The report says that if governments are truly serious
about reducing poverty, then they must make children their
first priority.
The report was compiled for the May 8-10 UN General Assembly
Special Session on Children, where more than 70 world
leaders and 170 national delegations will commit to a
series of concrete goals on the survival, development
and protection of young people. According to UNICEF, the
meeting is a critical follow-up to the recent International
Conference on Financing for Development, held in Monterrey,
Mexico. While the Monterrey conference led to a pledge
of substantially more development assistance from donor
countries, the Special Session on Children will help define
where a large share of that money should go.

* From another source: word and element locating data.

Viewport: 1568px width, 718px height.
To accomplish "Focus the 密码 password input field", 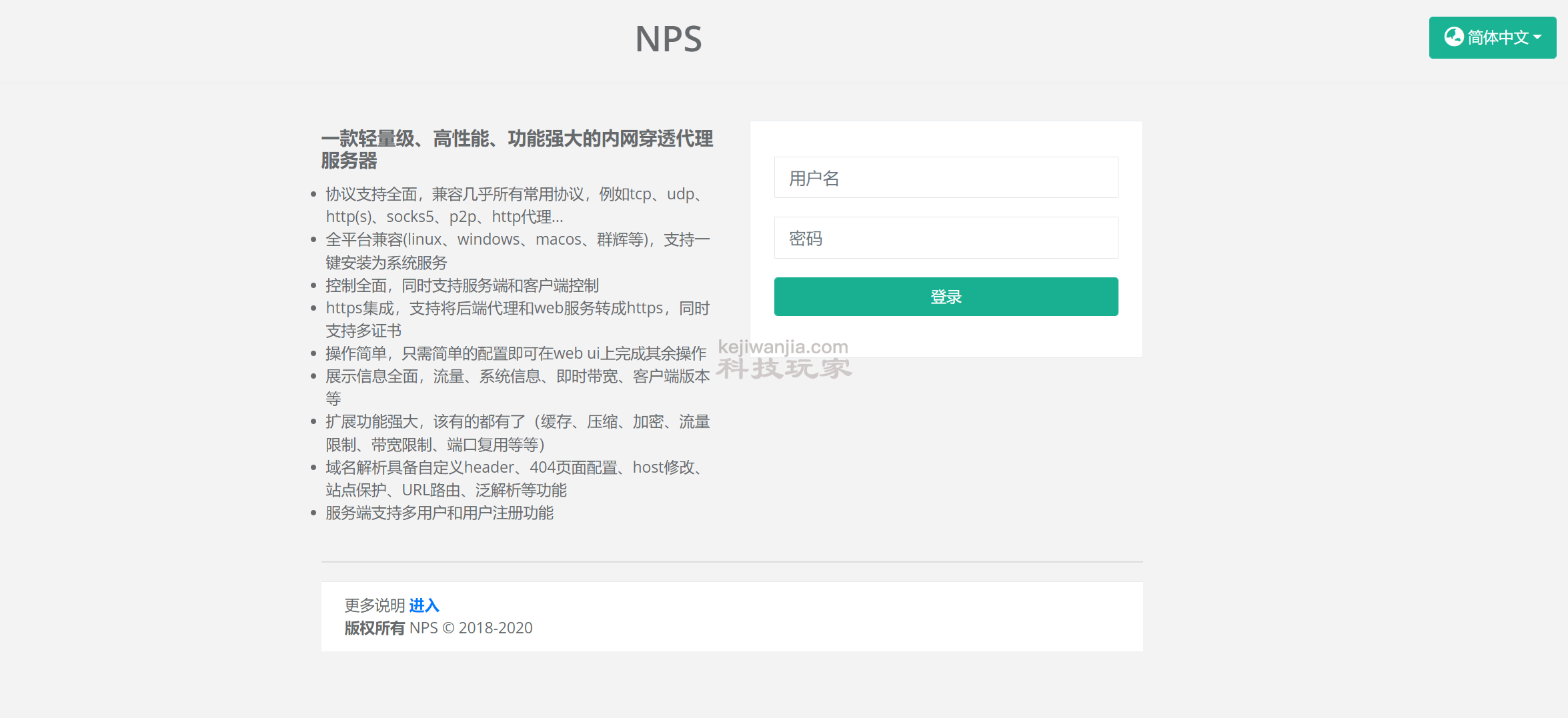I will click(945, 238).
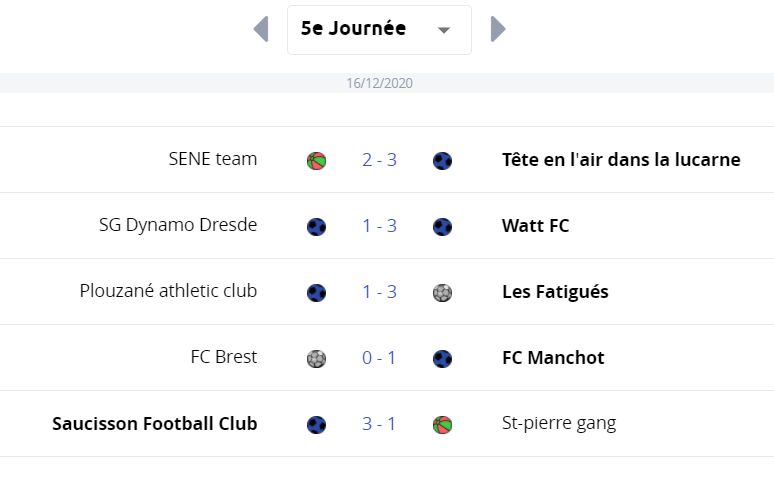This screenshot has width=774, height=495.
Task: Open the 5e Journée dropdown
Action: coord(379,30)
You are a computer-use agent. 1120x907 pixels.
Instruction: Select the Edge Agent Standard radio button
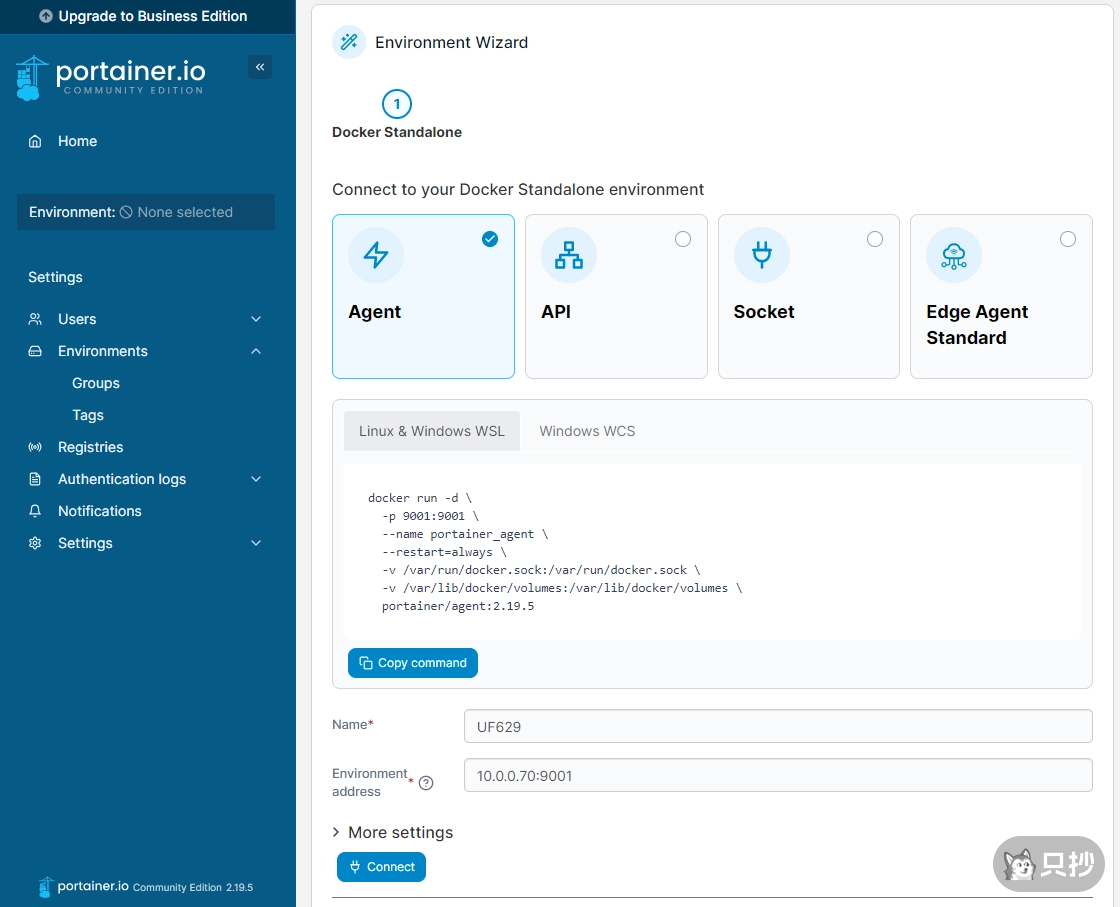pyautogui.click(x=1068, y=239)
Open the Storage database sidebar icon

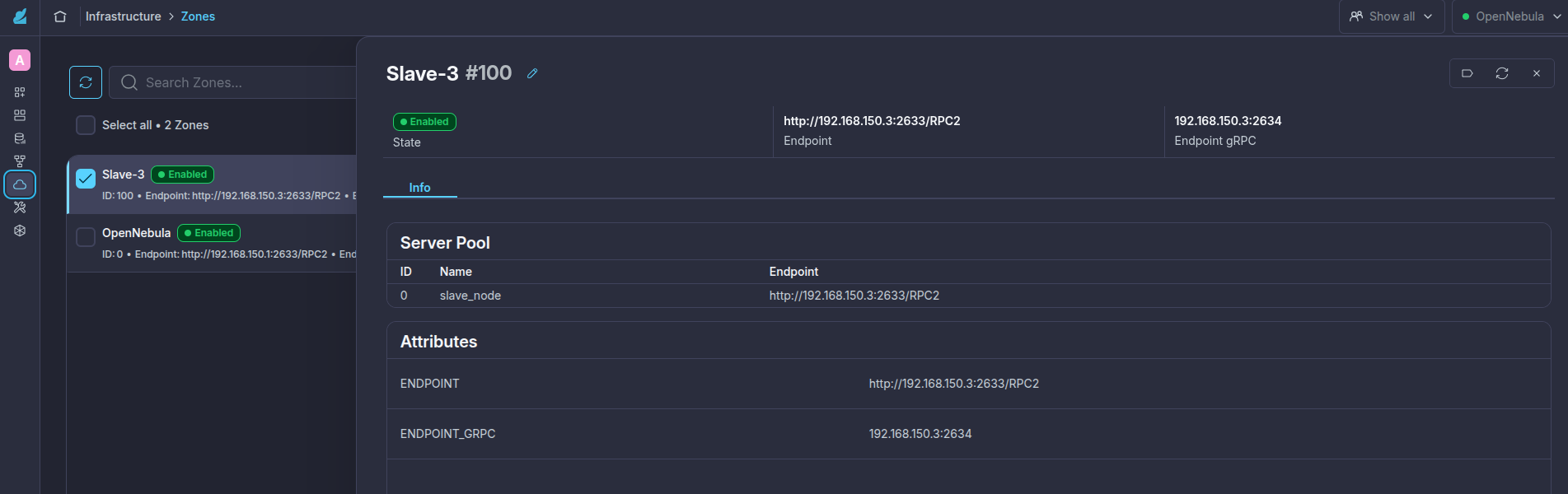pyautogui.click(x=20, y=138)
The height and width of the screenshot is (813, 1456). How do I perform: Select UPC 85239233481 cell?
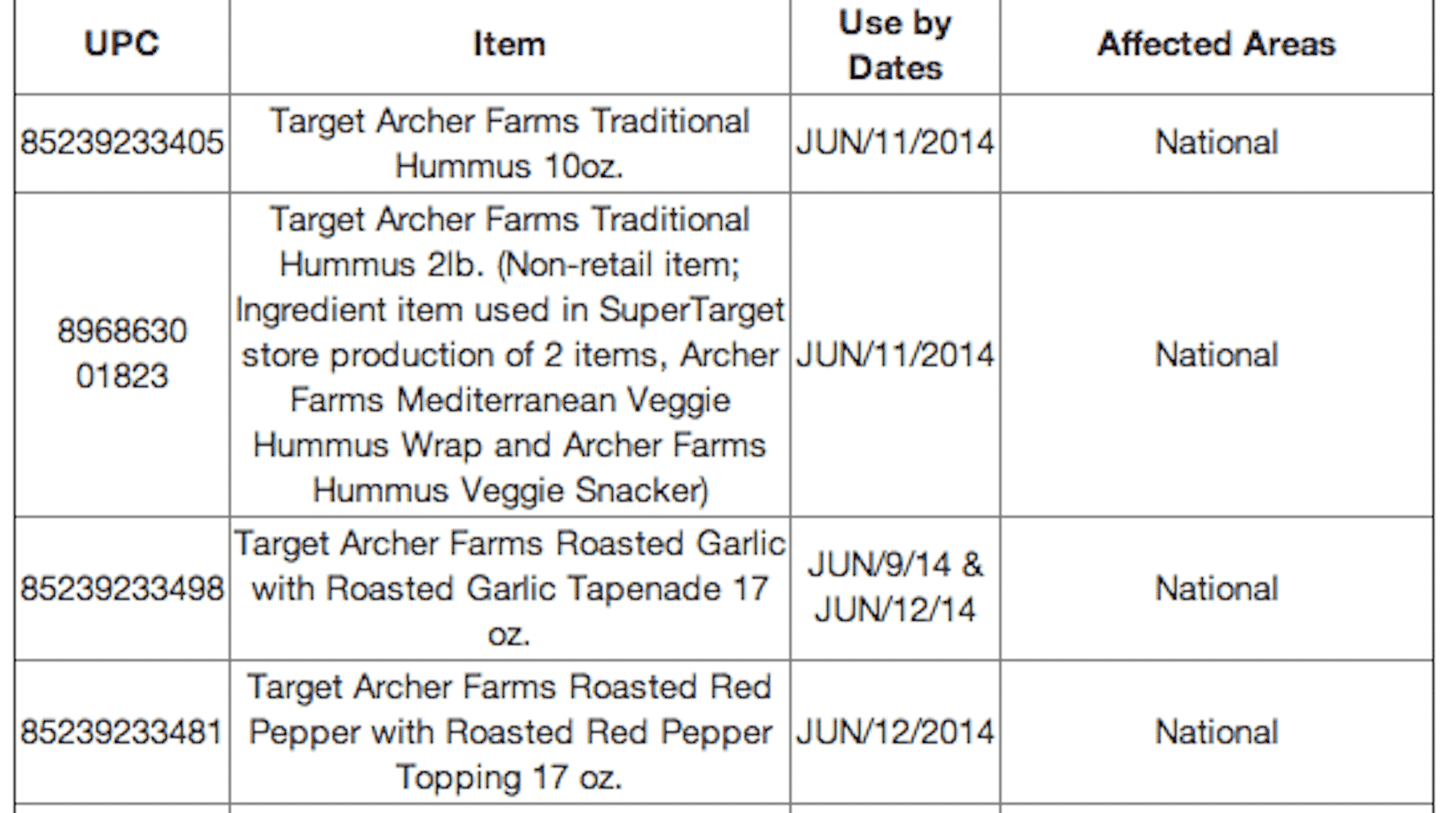[122, 733]
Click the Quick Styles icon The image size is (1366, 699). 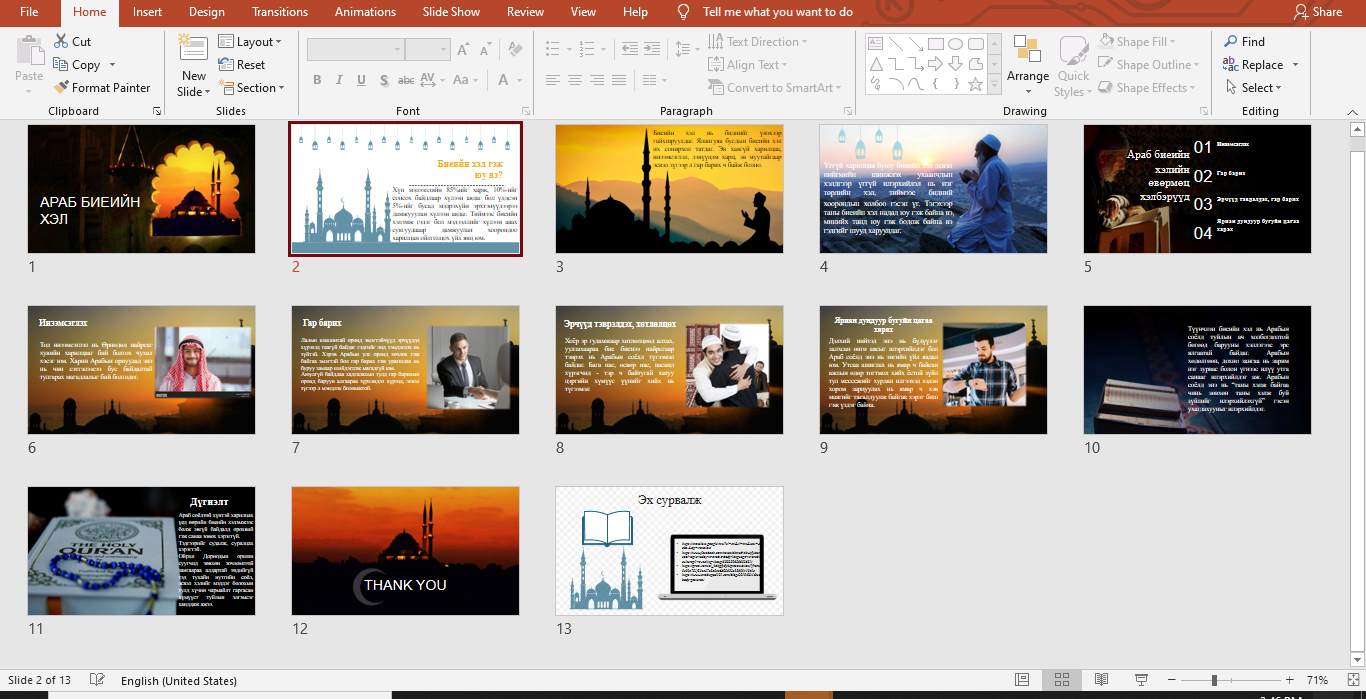(x=1072, y=63)
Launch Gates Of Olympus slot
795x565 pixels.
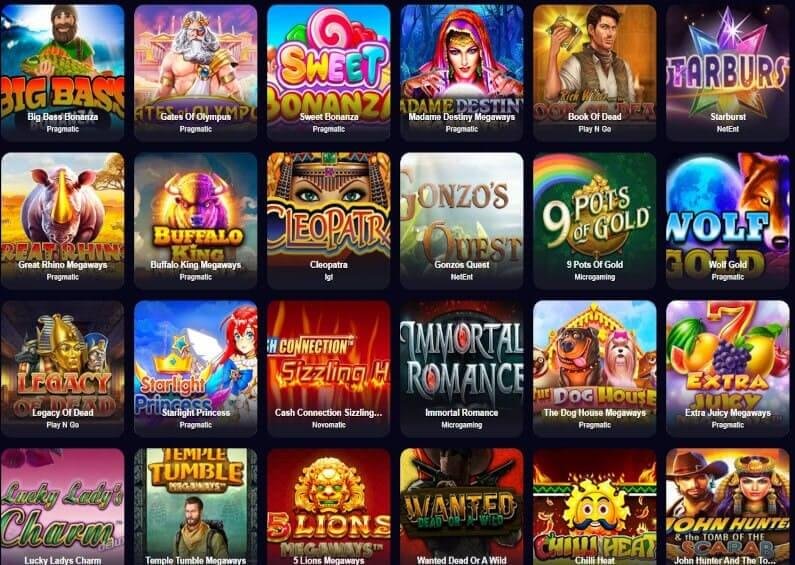point(196,73)
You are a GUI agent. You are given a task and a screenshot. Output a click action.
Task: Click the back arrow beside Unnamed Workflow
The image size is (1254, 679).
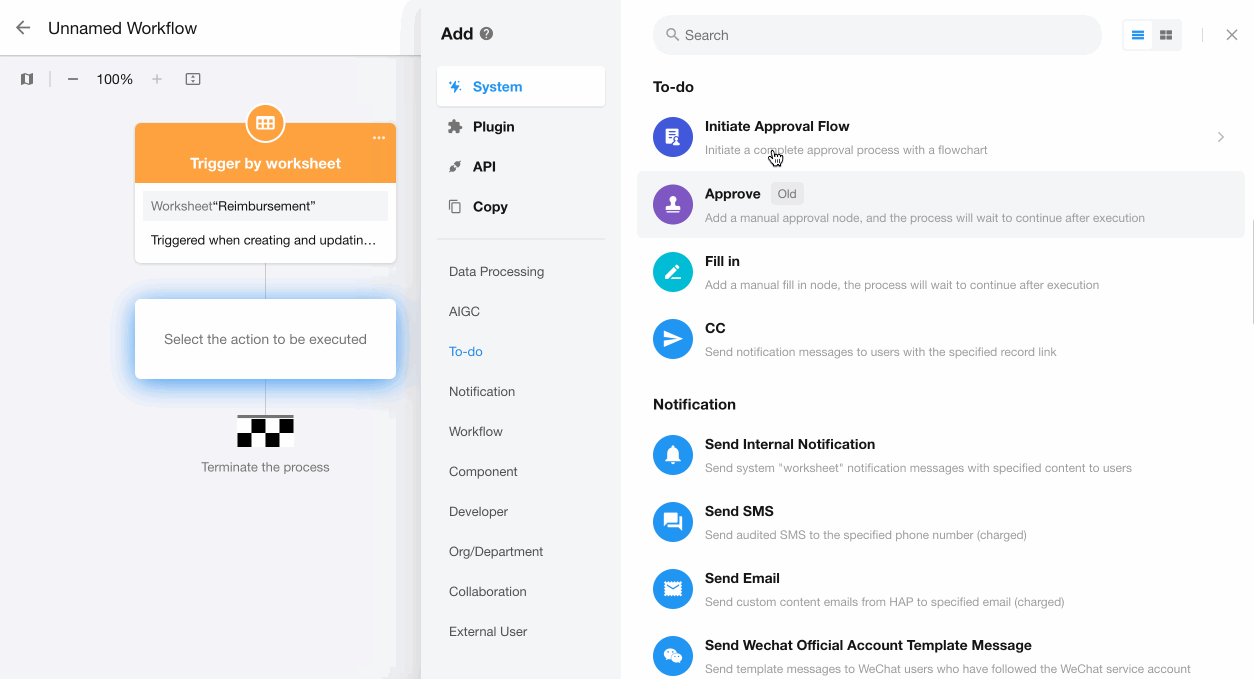point(23,28)
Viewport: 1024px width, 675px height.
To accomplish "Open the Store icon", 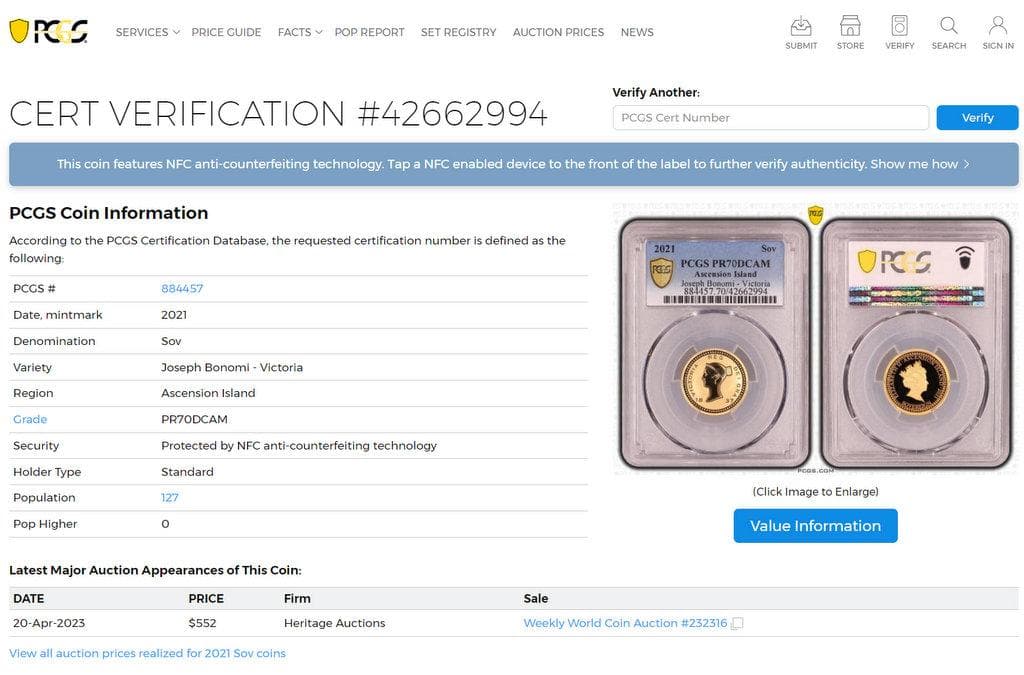I will (850, 32).
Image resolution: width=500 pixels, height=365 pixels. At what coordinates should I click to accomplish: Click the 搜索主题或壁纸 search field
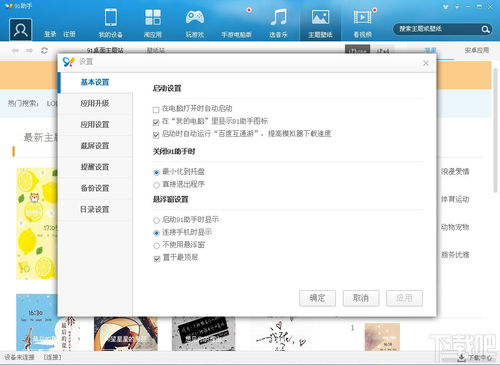click(438, 29)
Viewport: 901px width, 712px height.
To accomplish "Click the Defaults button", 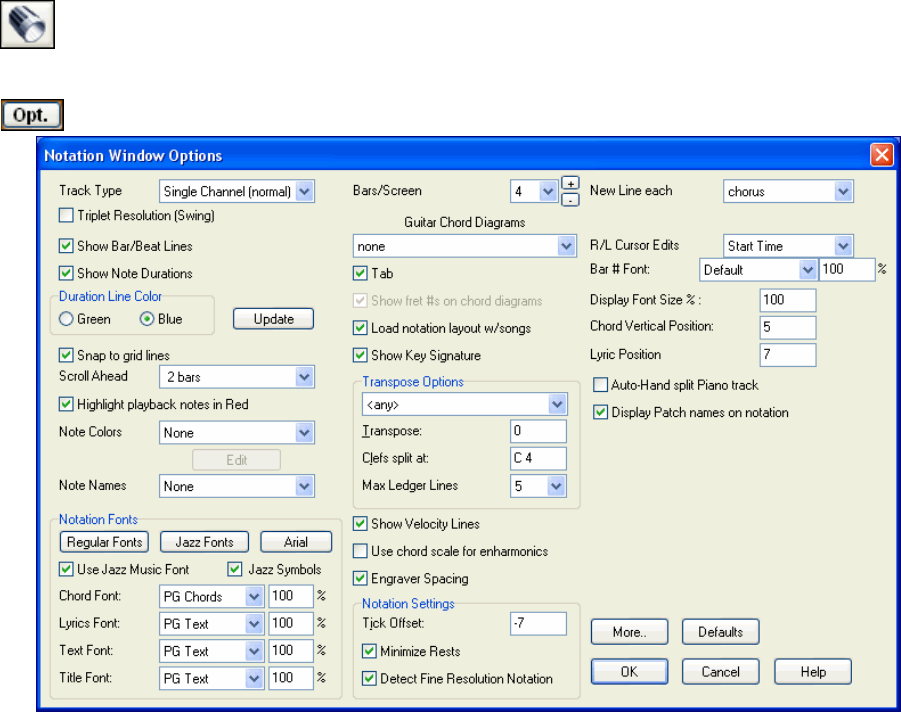I will tap(720, 632).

We the Children provides a detailed look at the progress
made on behalf of children since 1990's World Summit on
Children, where governments agreed to specific goals on
the development of children. Systematic and rigorous monitoring
has left an indelible imprint of where the world has succeeded,
where it has failed - and why. The overall results reflect
the world's failure to invest adequately in young people:
over 10.5 million still die each year, often from readily
preventable causes; an estimated 150 million are malnourished;
and over 120 million never go to school, the majority
of them girls.
"Clearly, the world's children have not had the
promised 'first call' on resources - despite the extraordinary
growth of the global economy. Consequently, much more
needs to be done now, and with the greatest urgency,"
the report says. "National leaders must act on the
past decade's most important lesson: that investing in
children from the earliest years is neither a charitable
gesture nor an extravagance, but is rather the best way
to ensure long-term development."
A Roadmap for the Future
The Special Session on Children comes in the middle of
an important series of international conferences that
are drawing a roadmap for reducing poverty world-wide.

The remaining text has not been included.